Essa passagem, publicada alguns anos antes das primeiras referências de Foucault ao diagnóstico do presente, indica que o parentesco entre linguagem e morte, pensado dessa maneira, impede que a morte seja tomada como pura aniquilação ou anulação do sujeito. Assim como a figura do apagamento do rosto no diagnóstico, a forma assumida pela morte já era entendida enquanto espaço aberto pela ruptura da unidade do sujeito, o qual dá lugar a possibilidades imprevistas de formas irredutíveis de subjetividade (diferentes de sua figura constituinte). Nesse sentido, escrever de modo a guiar a própria existência para a morte, conforme afirma Foucault, não é o mesmo que escrever para anular ou mortificar a si mesmo. Trata-se de fazer da escrita um exercício para romper com a unidade daquele mesmo que escreve e, assim, dar lugar a outras formas de subjetividade.

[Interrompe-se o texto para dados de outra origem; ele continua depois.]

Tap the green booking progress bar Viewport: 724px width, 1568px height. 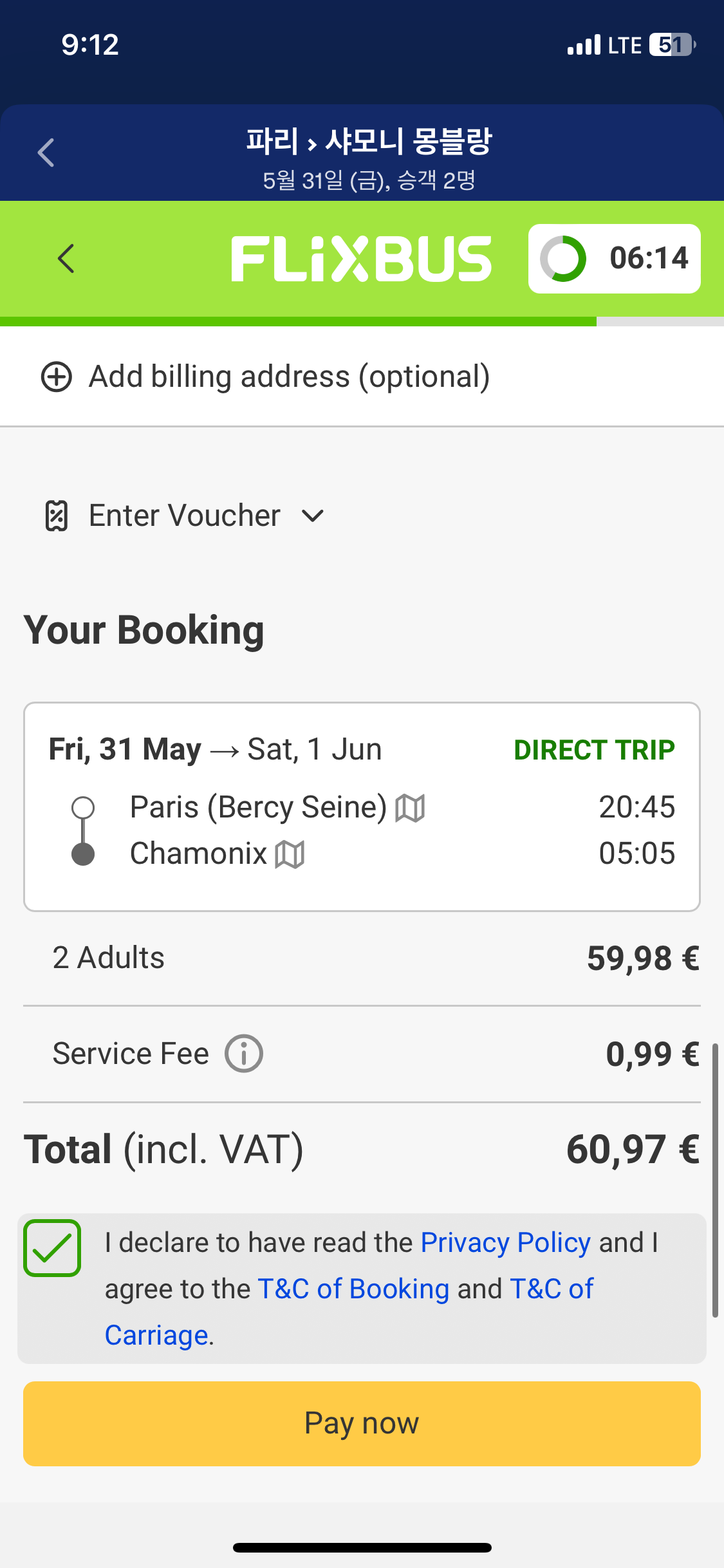point(298,321)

É possível que as partes finais do artigo sobre Bataille forneçam as bases para compreendermos como a reflexão em torno ao vínculo entre linguagem moderna e morte também diz respeito ao diagnóstico. Foucault termina seu artigo, ressaltando como, na construção de seu pensamento, Bataille utiliza figuras clássicas da reflexão e do conhecimento na filosofia, como o olho e a luz. Contudo, esse emprego é feito de forma que o olho e a luz tenham seu uso e seu sentido desviados com relação àqueles estabelecidos por certa tradição de pensamento. De acordo com essa tradição, tais figuras normalmente dizem respeito a uma “filosofia da reflexão”, na qual o olho é o órgão da visão e a luz é aquilo que faz com que esse órgão possa cumprir sua função de enxergar a verdade. Esse olho pode se multiplicar e tornar-se cada vez mais interior: “Ele ganha um centro de imaterialidade onde nascem e ligam-se as formas não tangíveis do verdadeiro: este centro das coisas que é o sujeito soberano” (FOUCAULT, 2001a, p. 273). Contudo, o que temos em Bataille, especialmente em romances como História do olho ou O azul do céu, é o movimento através do qual, com o olho enucleado ou voltado para o interior do crânio, se constitui uma forma de olhar que, ultrapassando seu limite globular, visa àquilo que constitui seu próprio ser. Dessa maneira, o clássico órgão do conhecimento - assim como a luz, que faz com que ele possa enxergar - é desviado de sua função e uso estabelecidos por certa tradição (cujo maior expoente talvez seja o “conhece-te a ti mesmo” socrático-platônico), para se tornar operador de uma experiência do ser do limite - ou seja, da finitude.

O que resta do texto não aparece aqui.